October 12, 2006

bitter medicine/david

We're stumbling into Hal Lindsey territory.


Hal Lindsey, for those who slept or drank their way through the 70s -- or just plain ignored the paranoid tenor evangelicalism in that decade, was this guy who sold mega-sales of books claiming that he could find point by point correspondences between Revelation and contemporary society -- especially warfare and geo-political situations. Coincidentally all the evil guys just happened to be folks who were political or economic competitors of the good old US of A.

Flaming mountains falling into the sea looks just a tad like underwater nuclear tests or naplaming of fishing villages. Wormwood poisoning the water afterwards. And once you get these images into your brain-box its hard to get them out.

For John, wormwood was a medicine designed to ease severe stomach cramps but which tasted awful.
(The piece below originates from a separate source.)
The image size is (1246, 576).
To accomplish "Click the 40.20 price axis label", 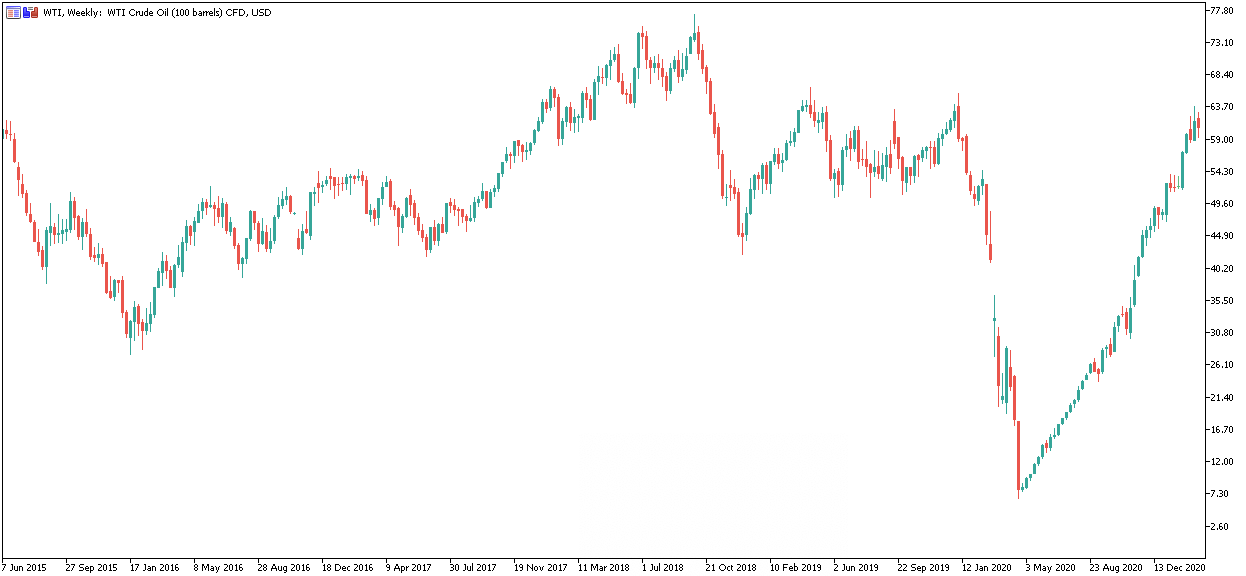I will click(1222, 268).
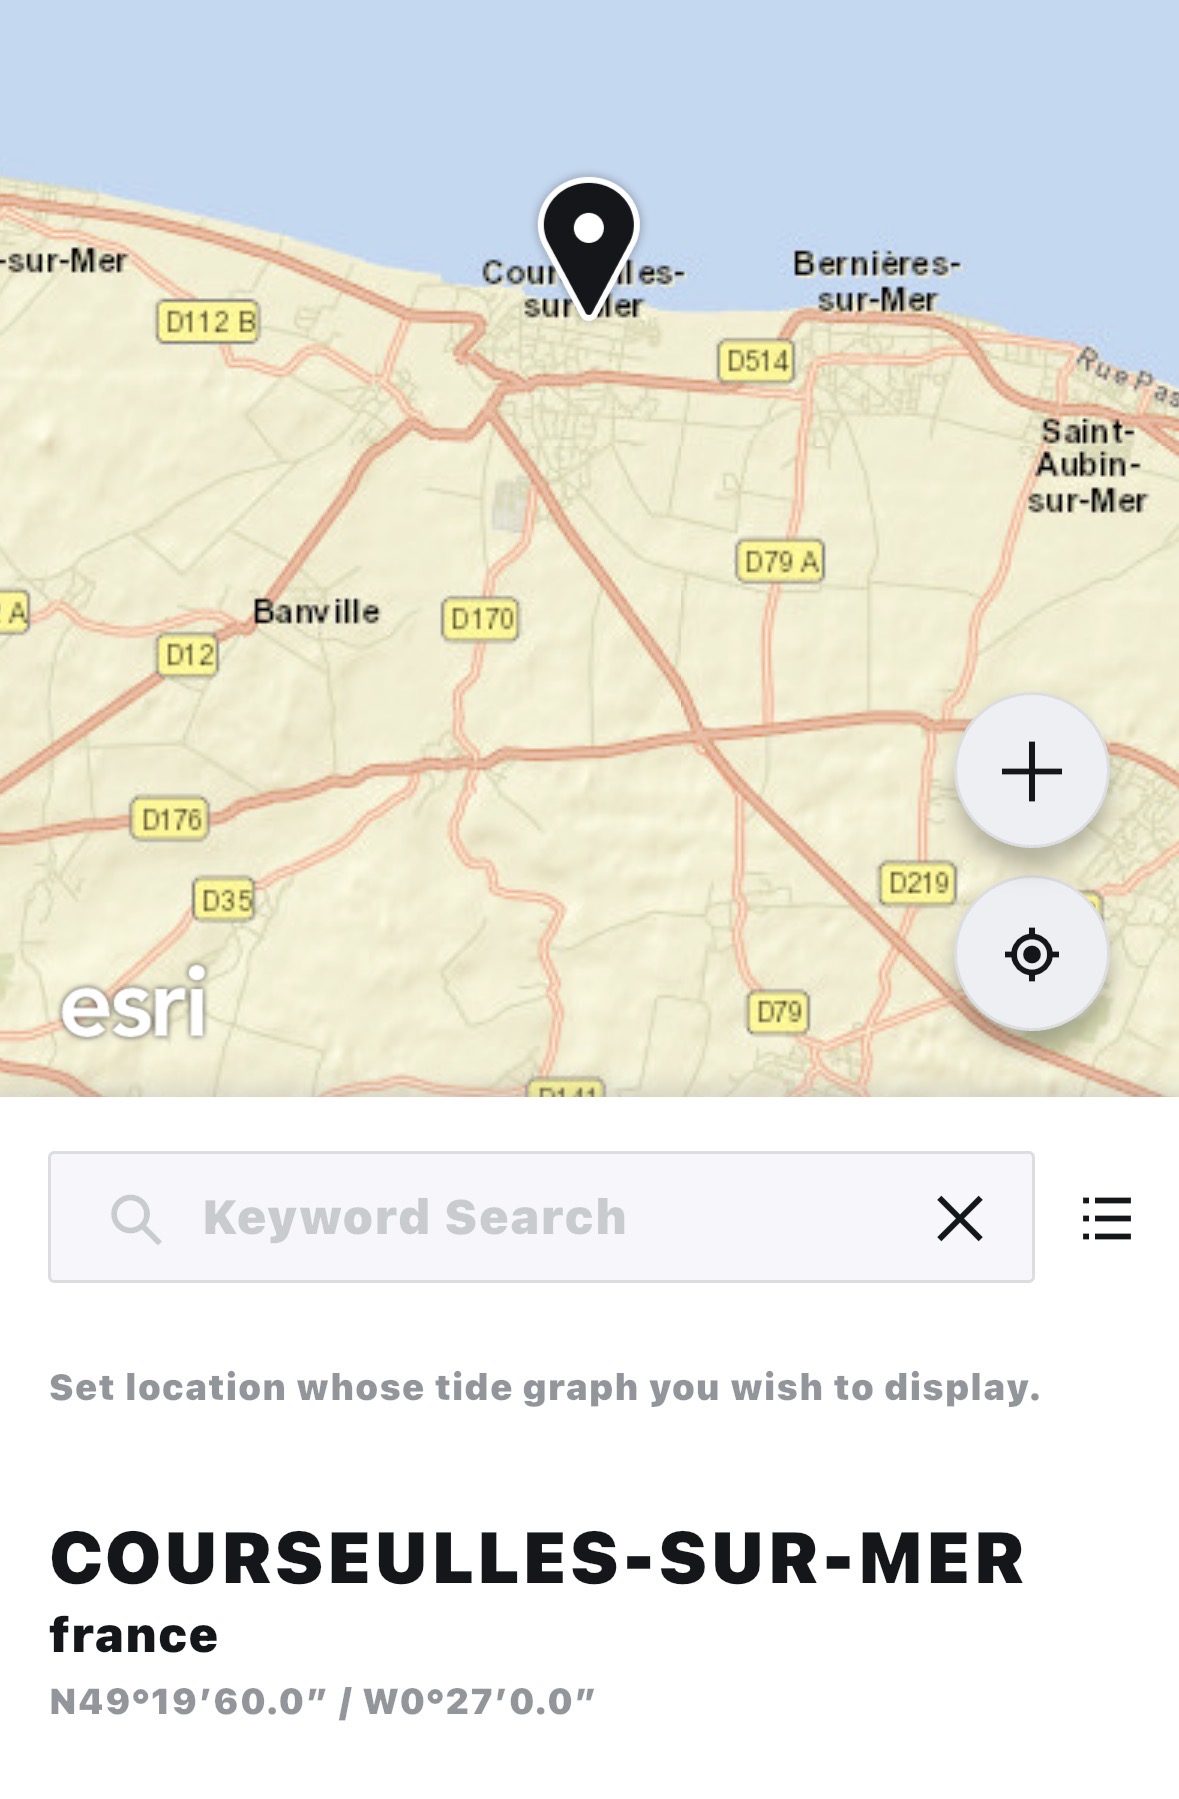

The stomach cramps were attributed to tapeworms (hence the name) and likely the recipient was not expected to survive anyway.
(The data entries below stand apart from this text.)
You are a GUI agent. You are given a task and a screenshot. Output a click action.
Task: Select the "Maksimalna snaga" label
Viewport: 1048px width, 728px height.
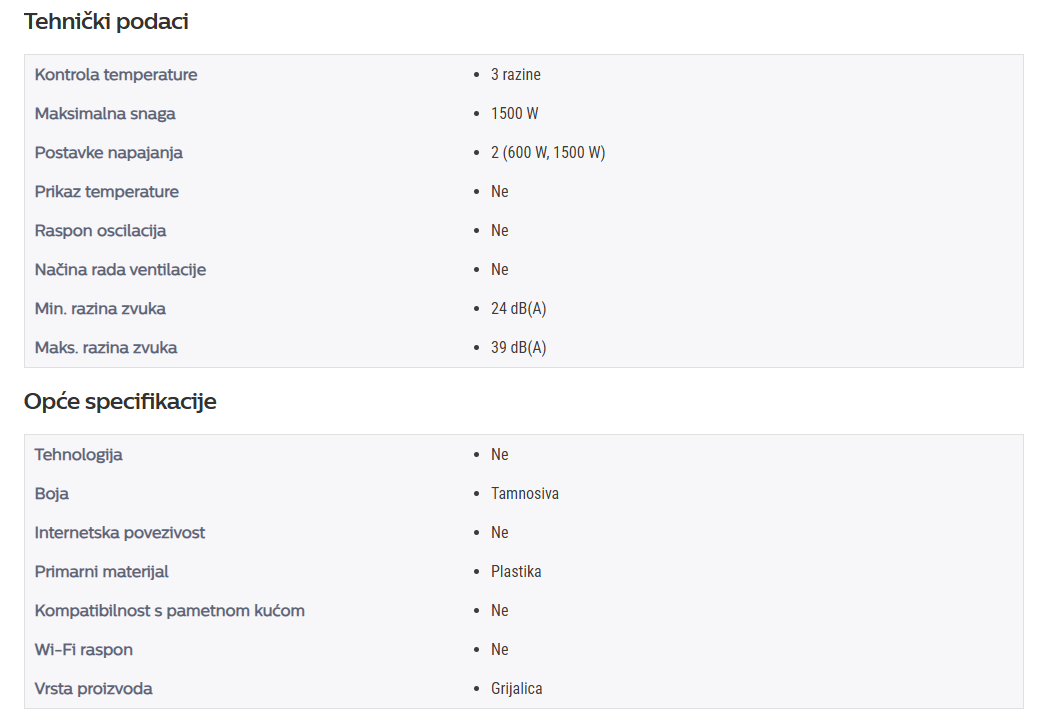[105, 114]
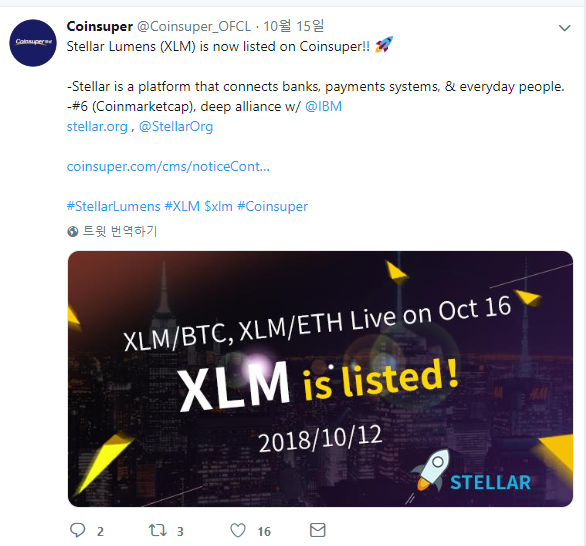The height and width of the screenshot is (546, 586).
Task: Open the XLM is listed image
Action: coord(320,379)
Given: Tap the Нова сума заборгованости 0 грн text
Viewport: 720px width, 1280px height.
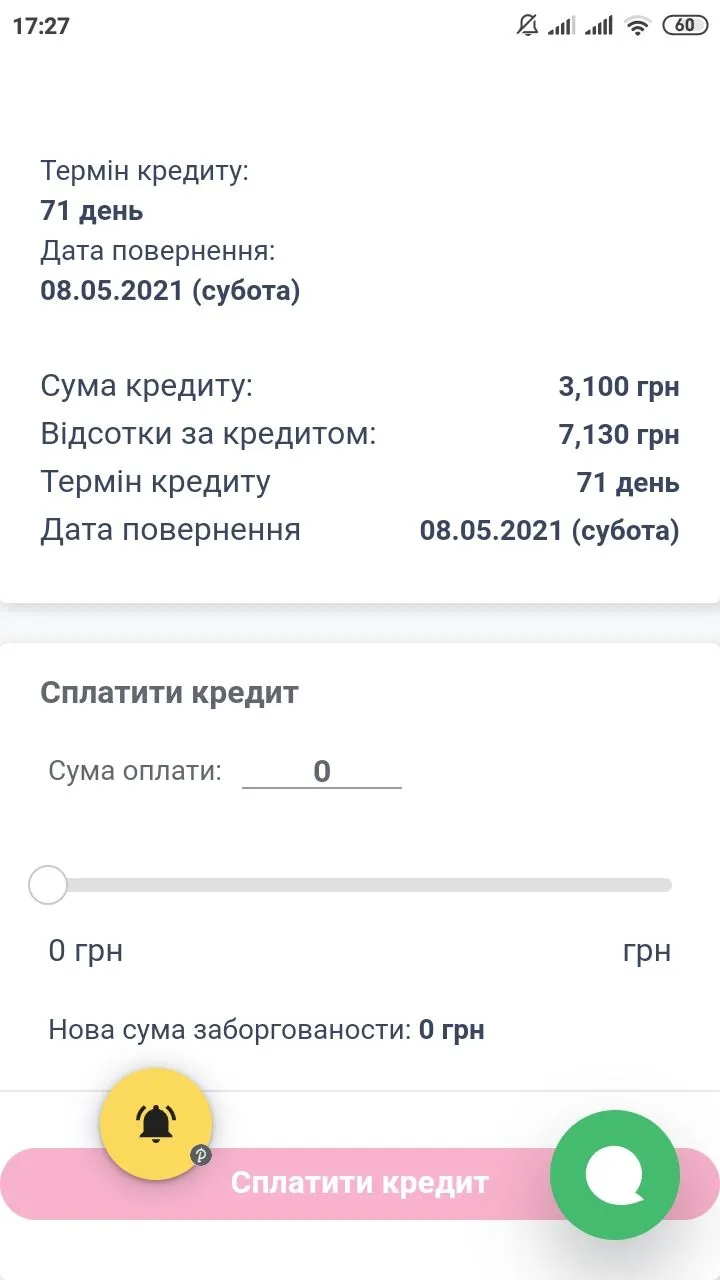Looking at the screenshot, I should (266, 1030).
A medicine that kills off a third of the planet is a bitter one indeed.

Back at my earlier posting about the cosmic balance -- we're here a preserving salt -- preventing this kind of disaster -- a radically different position than the Hal Lindsey groupies who look forward to the disaster -- because they'll be safely raptured. But what if that is the whole point? What if while we're in this body,as long as it is today, our role is to be Abraham, and call on the HaShem to not obliterate the human race, to recall his covenant with Noah, to be the last ten righteous people and keep this horror-show from happening?

4 comments:

crystal said...

David, I don't remember Hal Lindsey, but I do remember Edgar Cayce and his interpretation of Revelation :-)

Anonymous said...

I only glanced at that link. Seriously weisrd stuff that. But then so is Hal Lindsey -- just in a totally opposite direction.

forrest said...

I had a friend, a some-time yogi and a some-time beer drinker, who said he was finding Revelation comprehensible as an account of a physical/spiritual transformation he was going through. (Since I wasn't going through it, we drifted out of tune and I dunno how it all turned out. But even though I find Edgar Cayce a bit weird, that mode of interpretation evidently can be applied in a way that a reasonable person can find illuminating.
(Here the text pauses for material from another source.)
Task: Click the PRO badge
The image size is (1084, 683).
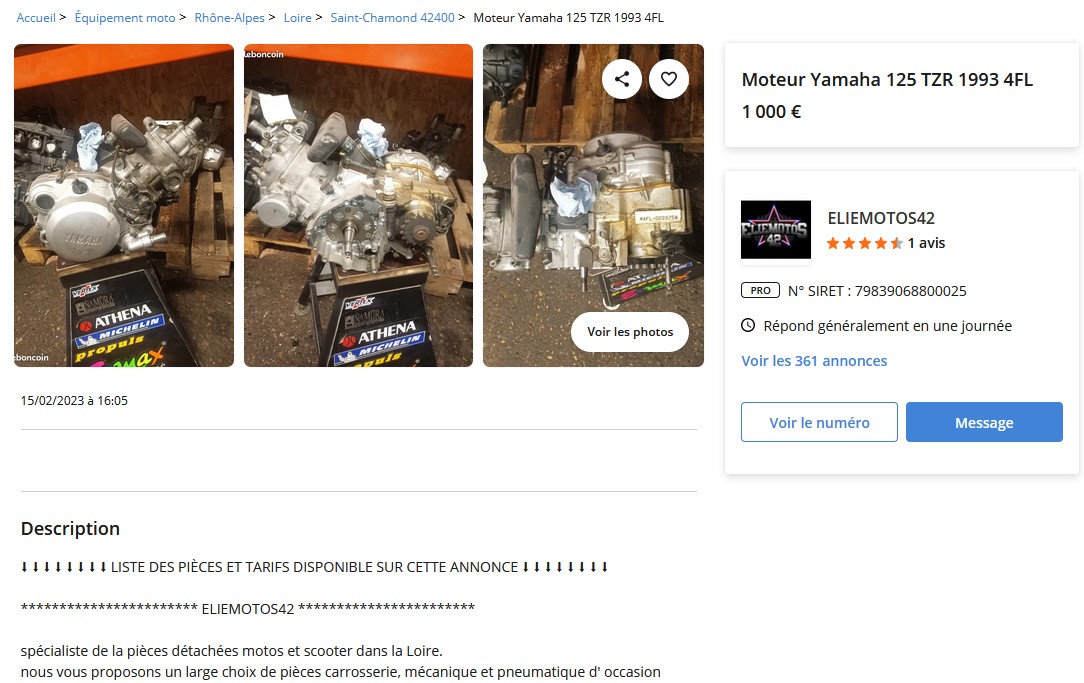Action: pos(760,290)

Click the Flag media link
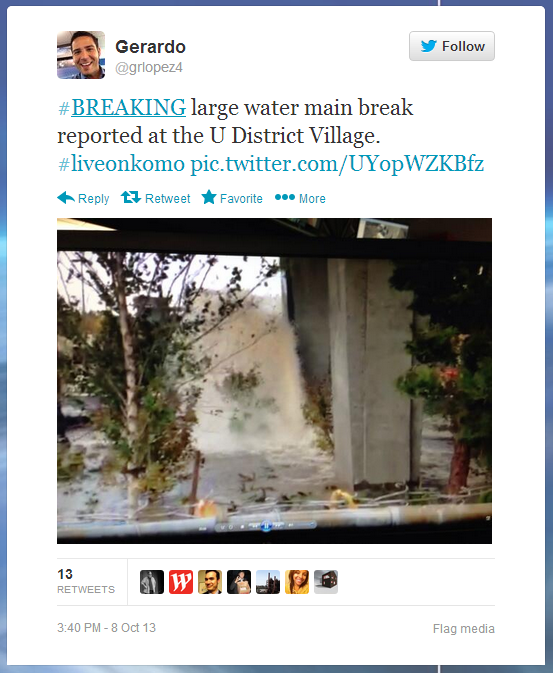coord(464,629)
The Lindsay stuff... I know it's been used to underwrite the harm that certain people wanted to commit for their own reasons. It's based on a misundertanding, that what we're reading here sequentially has to be about a predestined sequence of historical events. Not inherently absurd; I'd be drifting that direction myself except 1) People in every historical period have seen their own times fitting right into the story, only not compatibly with the other interpreters and 2)It's hard to find a plausible reason why God would give us a preview of events we can't alter.

Harold Bloom: "The influence of Revelation is out of all proportion to its literary strength or spiritual value. Not only has it engrossed the quacks and cranks of all ages down to the present moment, but it has haunted the greatest poets, from Dante and Spenser through Milton to Blake and Shelley." Well, then, rather than dig up what the quacks and cranks have made of it, can we ask instead for a sense of what horrifies and inspires the poets?